== Segment start ==

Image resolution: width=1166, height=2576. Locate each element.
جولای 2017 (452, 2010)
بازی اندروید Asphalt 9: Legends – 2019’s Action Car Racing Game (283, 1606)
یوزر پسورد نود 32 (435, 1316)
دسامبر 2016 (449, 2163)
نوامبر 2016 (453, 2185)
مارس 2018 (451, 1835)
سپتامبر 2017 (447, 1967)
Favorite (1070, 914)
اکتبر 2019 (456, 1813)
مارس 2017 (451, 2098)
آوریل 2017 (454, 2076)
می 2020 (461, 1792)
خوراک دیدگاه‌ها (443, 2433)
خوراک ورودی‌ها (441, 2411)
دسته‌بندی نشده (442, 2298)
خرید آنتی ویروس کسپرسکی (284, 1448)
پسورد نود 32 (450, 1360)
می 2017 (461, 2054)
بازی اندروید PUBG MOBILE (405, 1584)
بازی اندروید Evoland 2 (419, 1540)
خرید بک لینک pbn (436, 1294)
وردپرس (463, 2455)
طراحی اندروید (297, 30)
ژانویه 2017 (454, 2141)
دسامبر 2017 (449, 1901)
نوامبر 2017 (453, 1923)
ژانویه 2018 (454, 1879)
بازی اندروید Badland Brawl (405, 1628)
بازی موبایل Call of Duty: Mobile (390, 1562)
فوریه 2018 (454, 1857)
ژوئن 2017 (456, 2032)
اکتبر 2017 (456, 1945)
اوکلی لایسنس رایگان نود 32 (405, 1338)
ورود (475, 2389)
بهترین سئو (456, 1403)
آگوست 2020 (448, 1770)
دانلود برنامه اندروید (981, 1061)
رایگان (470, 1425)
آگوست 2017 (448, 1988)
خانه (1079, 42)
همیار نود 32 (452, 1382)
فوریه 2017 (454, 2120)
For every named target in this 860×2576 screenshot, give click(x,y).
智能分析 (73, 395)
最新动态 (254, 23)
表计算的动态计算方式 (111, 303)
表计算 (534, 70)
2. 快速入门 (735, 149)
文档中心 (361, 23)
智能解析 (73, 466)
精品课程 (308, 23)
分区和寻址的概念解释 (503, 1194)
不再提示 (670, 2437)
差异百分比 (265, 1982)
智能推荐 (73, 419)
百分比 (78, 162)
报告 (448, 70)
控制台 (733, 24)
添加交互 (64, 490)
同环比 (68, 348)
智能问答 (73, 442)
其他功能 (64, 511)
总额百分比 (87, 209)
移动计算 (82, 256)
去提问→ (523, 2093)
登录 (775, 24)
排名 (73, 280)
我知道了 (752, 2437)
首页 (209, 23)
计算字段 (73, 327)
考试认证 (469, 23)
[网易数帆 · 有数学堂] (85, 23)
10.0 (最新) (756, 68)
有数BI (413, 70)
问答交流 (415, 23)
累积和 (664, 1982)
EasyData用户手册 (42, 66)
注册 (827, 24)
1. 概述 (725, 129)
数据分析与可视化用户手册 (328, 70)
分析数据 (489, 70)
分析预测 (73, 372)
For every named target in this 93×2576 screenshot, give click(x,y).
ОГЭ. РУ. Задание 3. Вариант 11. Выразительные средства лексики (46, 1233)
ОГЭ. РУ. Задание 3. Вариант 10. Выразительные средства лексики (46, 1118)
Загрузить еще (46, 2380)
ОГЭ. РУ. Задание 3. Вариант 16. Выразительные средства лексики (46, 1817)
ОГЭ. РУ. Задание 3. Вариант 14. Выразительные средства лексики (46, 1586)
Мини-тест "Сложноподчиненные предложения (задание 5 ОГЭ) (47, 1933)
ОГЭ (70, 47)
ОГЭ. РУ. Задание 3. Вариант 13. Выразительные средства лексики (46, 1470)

== Segment end ==

● Aim of the exercise: Could you retype exactly the lines above from the one containing "فوریه 2018 (454, 1857)" through the last line of the records, both included, and nothing else?

● Solved problem:
فوریه 2018 (454, 1857)
ژوئن 2017 (456, 2032)
اکتبر 2017 (456, 1945)
اوکلی لایسنس رایگان نود 32 (405, 1338)
ورود (475, 2389)
بهترین سئو (456, 1403)
آگوست 2020 (448, 1770)
دانلود برنامه اندروید (981, 1061)
رایگان (470, 1425)
آگوست 2017 (448, 1988)
خانه (1079, 42)
همیار نود 32 (452, 1382)
فوریه 2017 (454, 2120)
For every named target in this 860×2576 screenshot, give click(x,y).
智能分析 (73, 395)
最新动态 (254, 23)
表计算的动态计算方式 (111, 303)
表计算 (534, 70)
2. 快速入门 (735, 149)
文档中心 (361, 23)
智能解析 (73, 466)
精品课程 (308, 23)
分区和寻址的概念解释 (503, 1194)
不再提示 (670, 2437)
差异百分比 (265, 1982)
智能推荐 (73, 419)
百分比 (78, 162)
报告 (448, 70)
控制台 (733, 24)
添加交互 (64, 490)
同环比 (68, 348)
智能问答 (73, 442)
其他功能 (64, 511)
总额百分比 (87, 209)
移动计算 (82, 256)
去提问→ (523, 2093)
登录 (775, 24)
排名 (73, 280)
我知道了 (752, 2437)
首页 (209, 23)
计算字段 (73, 327)
考试认证 (469, 23)
[网易数帆 · 有数学堂] (85, 23)
10.0 (最新) (756, 68)
有数BI (413, 70)
问答交流 (415, 23)
累积和 (664, 1982)
EasyData用户手册 (42, 66)
注册 (827, 24)
1. 概述 (725, 129)
数据分析与可视化用户手册 (328, 70)
分析数据 (489, 70)
分析预测 (73, 372)
For every named target in this 93×2576 screenshot, give click(x,y).
ОГЭ. РУ. Задание 3. Вариант 11. Выразительные средства лексики (46, 1233)
ОГЭ. РУ. Задание 3. Вариант 10. Выразительные средства лексики (46, 1118)
Загрузить еще (46, 2380)
ОГЭ. РУ. Задание 3. Вариант 16. Выразительные средства лексики (46, 1817)
ОГЭ. РУ. Задание 3. Вариант 14. Выразительные средства лексики (46, 1586)
Мини-тест "Сложноподчиненные предложения (задание 5 ОГЭ) (47, 1933)
ОГЭ (70, 47)
ОГЭ. РУ. Задание 3. Вариант 13. Выразительные средства лексики (46, 1470)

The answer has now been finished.